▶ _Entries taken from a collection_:
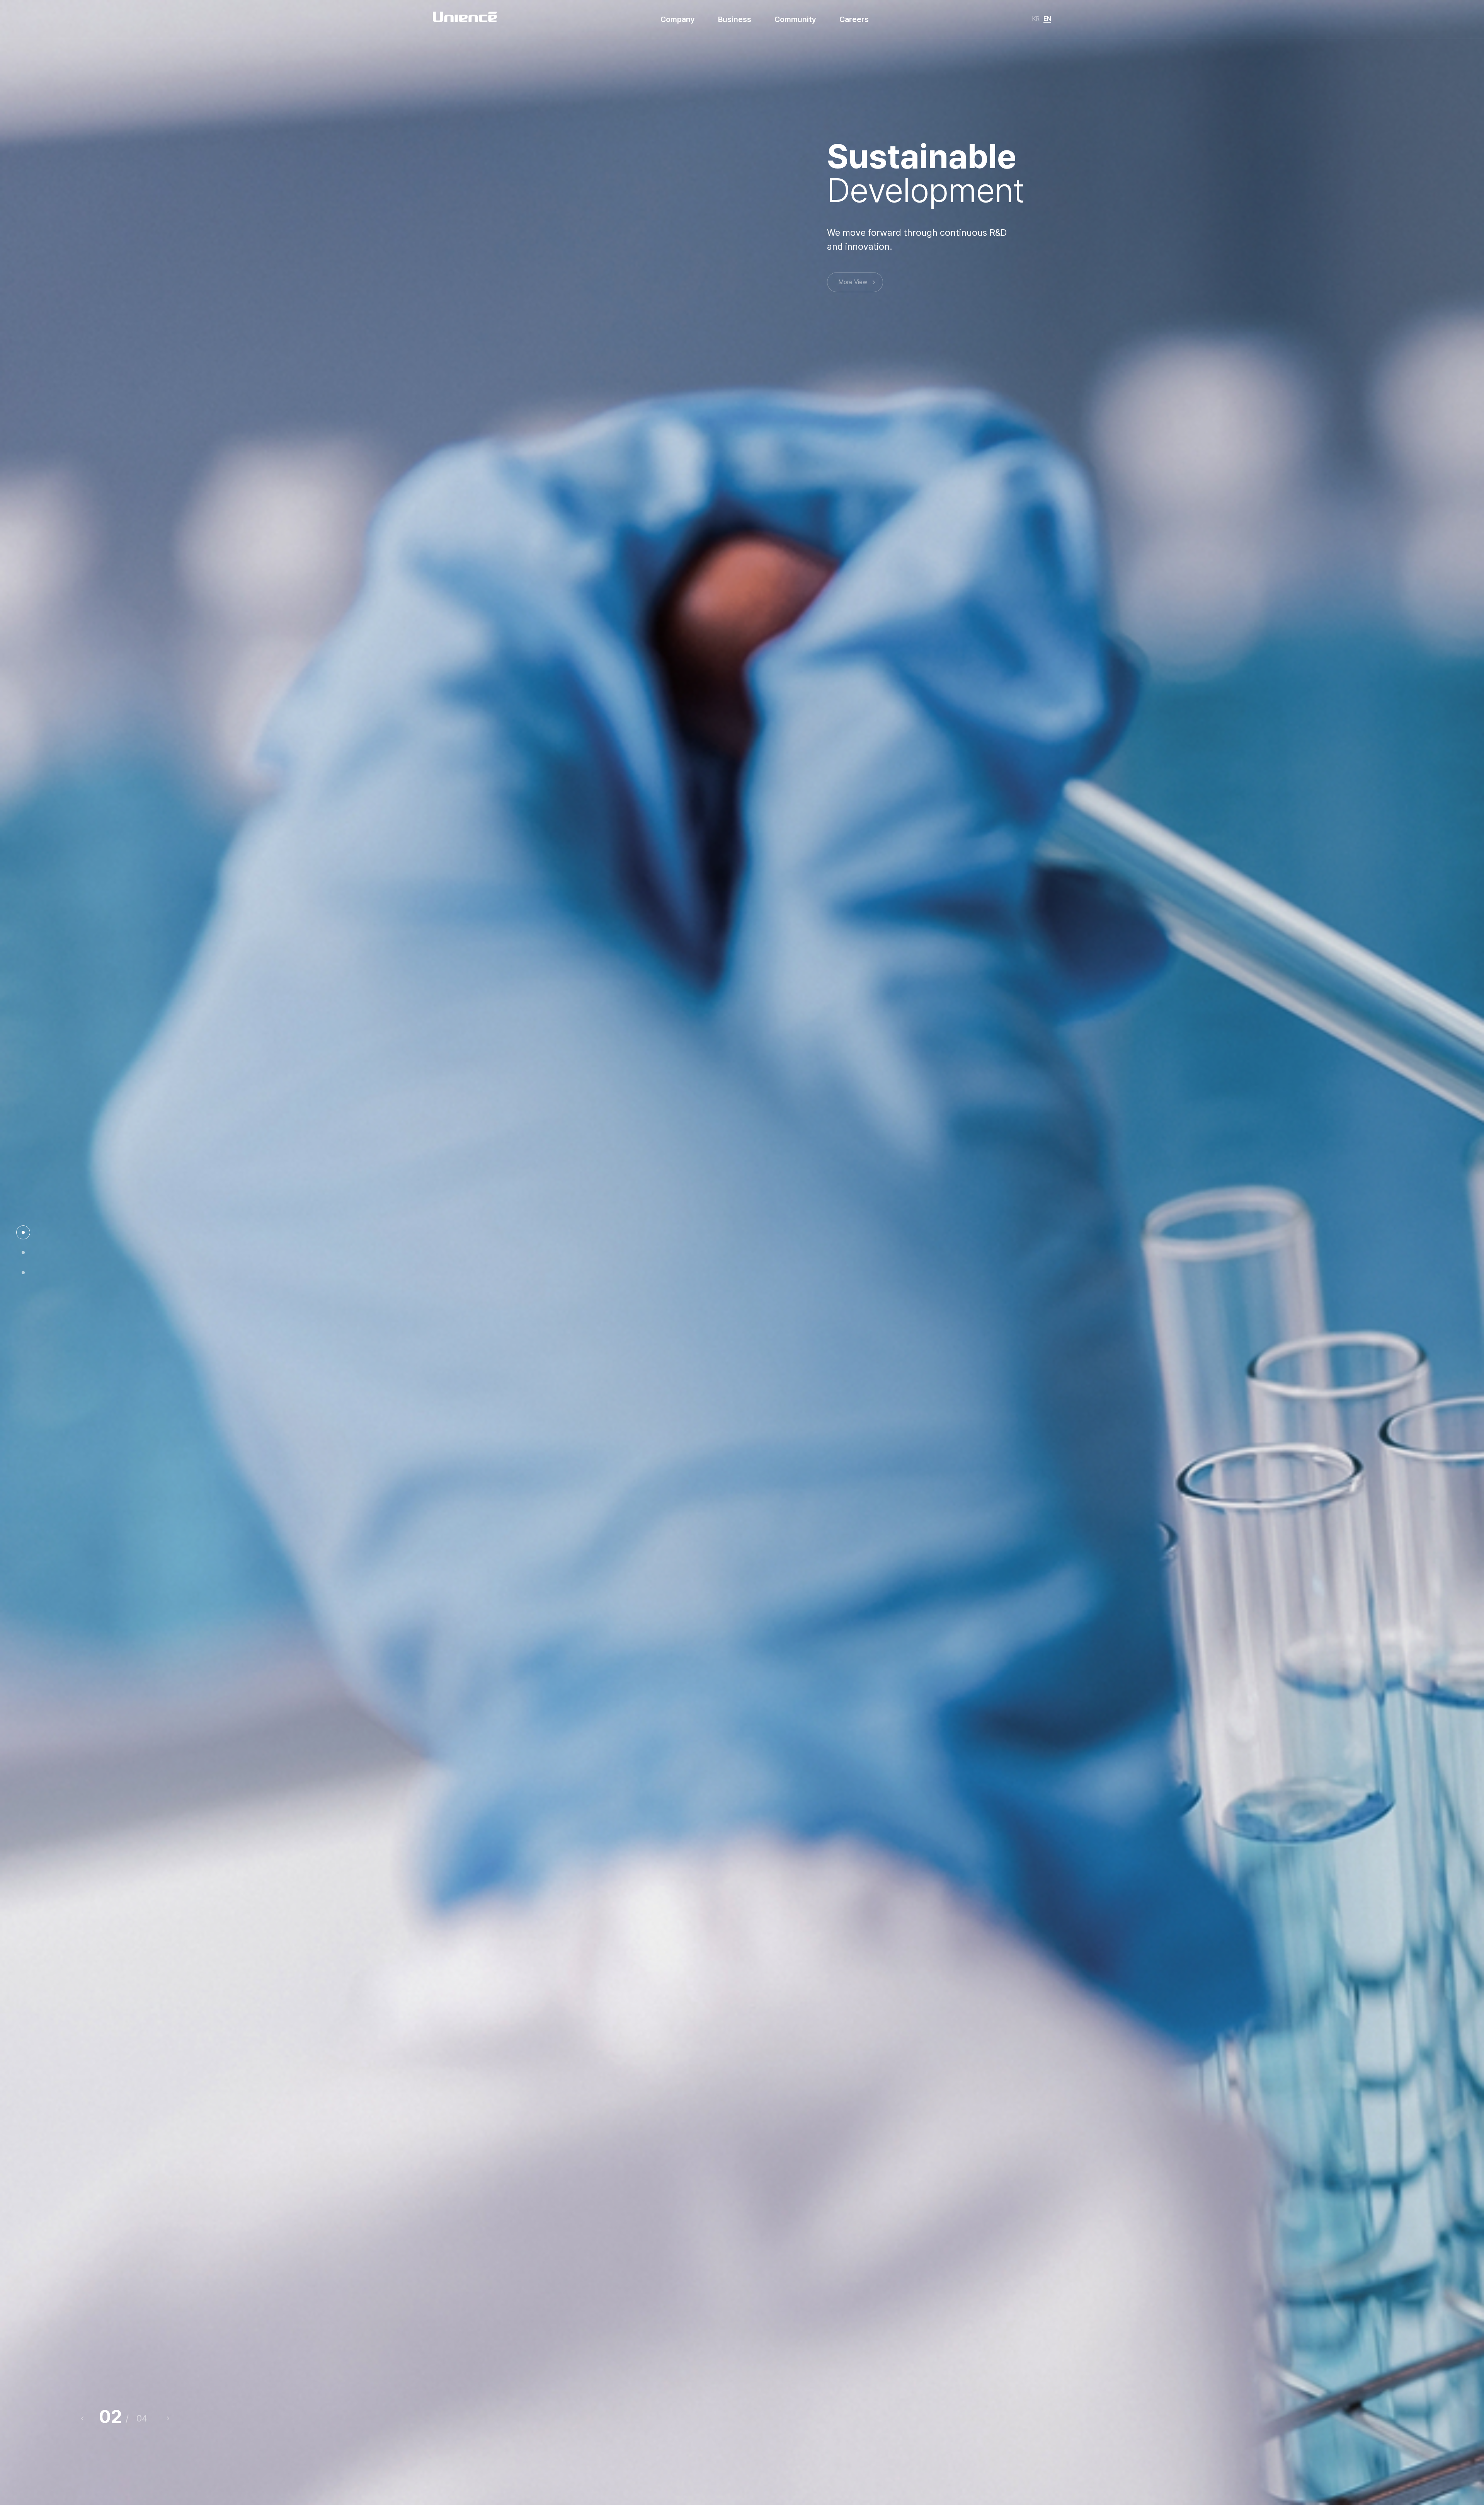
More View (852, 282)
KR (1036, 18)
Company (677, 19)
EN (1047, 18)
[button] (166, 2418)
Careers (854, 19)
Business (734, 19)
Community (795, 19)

▶ _REQUIRED ACTION_:
Set down the entries above exactly; no pictures belong in the copy.

▶ _COMPLETED EXERCISE_:
More View (852, 282)
KR (1036, 18)
Company (677, 19)
EN (1047, 18)
[button] (166, 2418)
Careers (854, 19)
Business (734, 19)
Community (795, 19)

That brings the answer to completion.